Mr. Heidemann, who directed the company’s production of “The Agitators” this spring, about the friendship between feminist and abolitionist icons Susan B. Anthony and Frederick Douglass, said he and Boots on the Ground founder Bonnie Grice picked this script — which is in keeping with the company’s philosophy of bringing historical periods to life — because “It seemed to speak to so many things for right now. We didn’t waffle. We knew immediately that folks were going to have a good time.”
“Everybody’s familiar with the whole idea of the Jekyll and Hyde scenario of the good and evil with a person, but this play is also a great little commentary on the world, on patriarchy, colonialism and western civilization in general,” says Mr. Heidemann. “The playwright, Lauren Wilson, totally gets farce. She’s an actor, and she’s obviously done farce. It’s really, really well executed.”
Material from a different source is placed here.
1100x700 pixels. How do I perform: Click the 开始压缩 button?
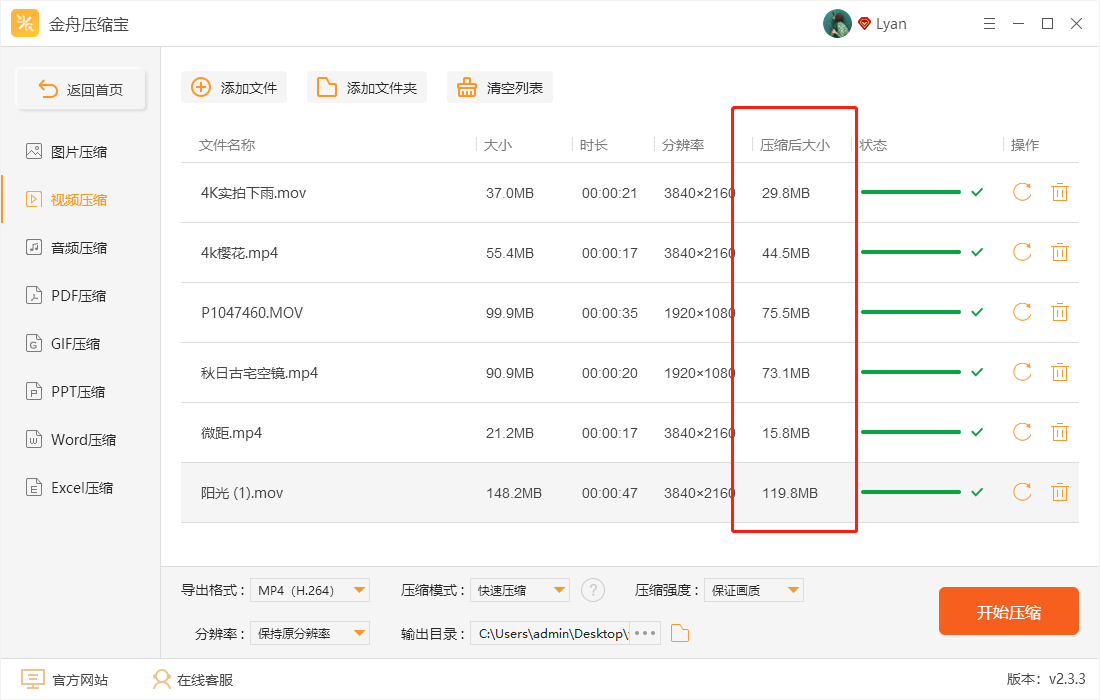pos(1008,611)
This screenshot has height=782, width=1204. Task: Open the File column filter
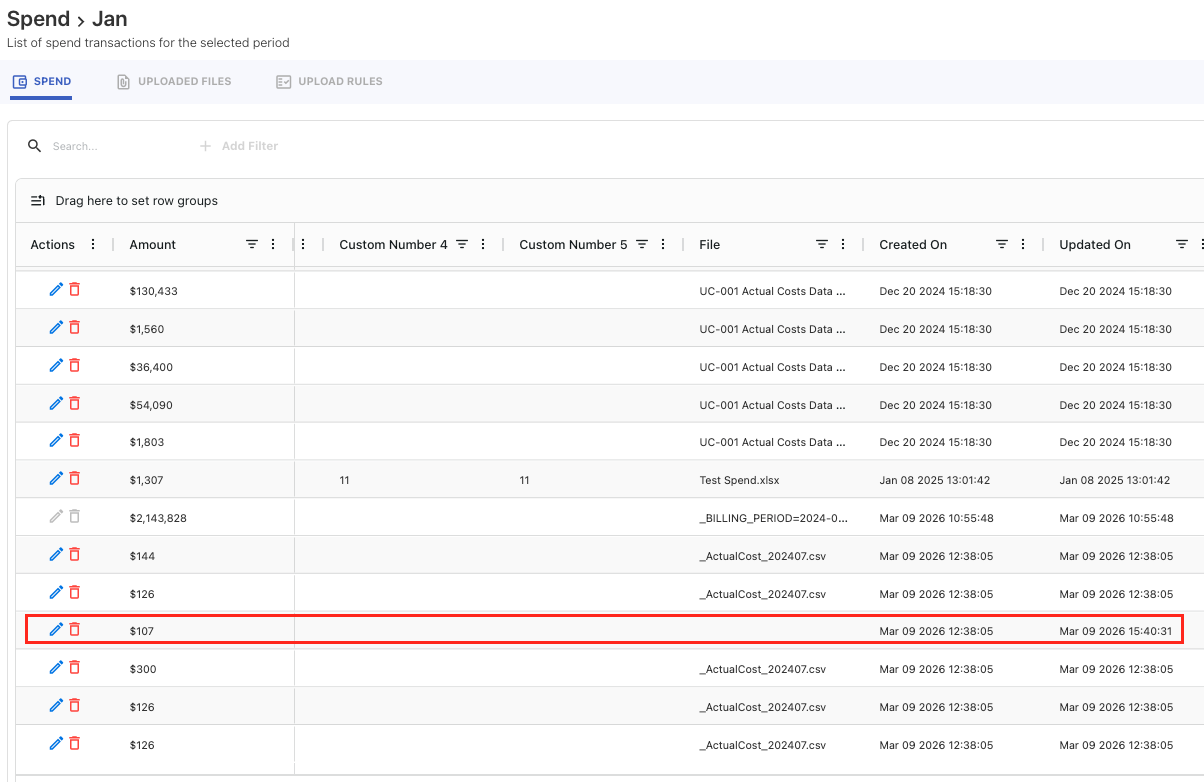click(822, 244)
“With comedy, you might need to get the timing down on what you’re saying, but with farce, everybody is moving, all the time. You have to make sure that not only are the actors reaching their marks, but they’re coordinating going in and out of doors, or if one person pops down under a piece of furniture another has to pop up at the same time,” he added. “It’s almost like dance in a lot of ways — dancing with verbal comedy. It’s very orchestrated and very different than comedy or drama. It has to be a thrill ride.”
As he was reading the play, Mr. Heidemann could envision several local actors who he thought would be perfect for the roles, and he set to work early wooing them to the script.
“Almost all of them, as soon as they read it, said ‘I’ve gotta do this,'” he said. “It’s such a physical show, and it’s something actors don’t get to do every day.”
Colin Palmer stars as Dr. Jekyll and Mr. Hyde, with Bonnie Grice as Euphronia Jekyll, Zoe Richardson as Ambrosia Jekyll, Esmeralda Cabrera as Rosamunda Dewthistle, Christian Lepore as Lady Throckmortonshire, Bela Gogiashvili as Calliope/Penelope, Tom Gregory as Xavier Utterson and the lieutenant, Gerri Wilson as Ivy, Nick Auletti as Plodgett and Fred Nydegger as the constable.
“It’s really a who’s who of people in the theater world on the East End,” he said. “It’s almost like an all-star cast for us. I’m hoping people really get to see just how talented these local actors really are. I almost feel like we’re in a renaissance for local theater.”
The set design is by Kevin Shea, who built the Long Island Green Dome in Calverton, the largest residential geodesic dome in the country, who “jumped in with both feet and totally embraced the idea” of this production, which also makes good use of the professional lighting effects in the Cultural Center’s theater. Ms. Grice, who also produced this show, is a longtime collector and curator of Victorian costumes, provides the costuming, which has become one of her signature contributions to Boots on the Ground’s productions.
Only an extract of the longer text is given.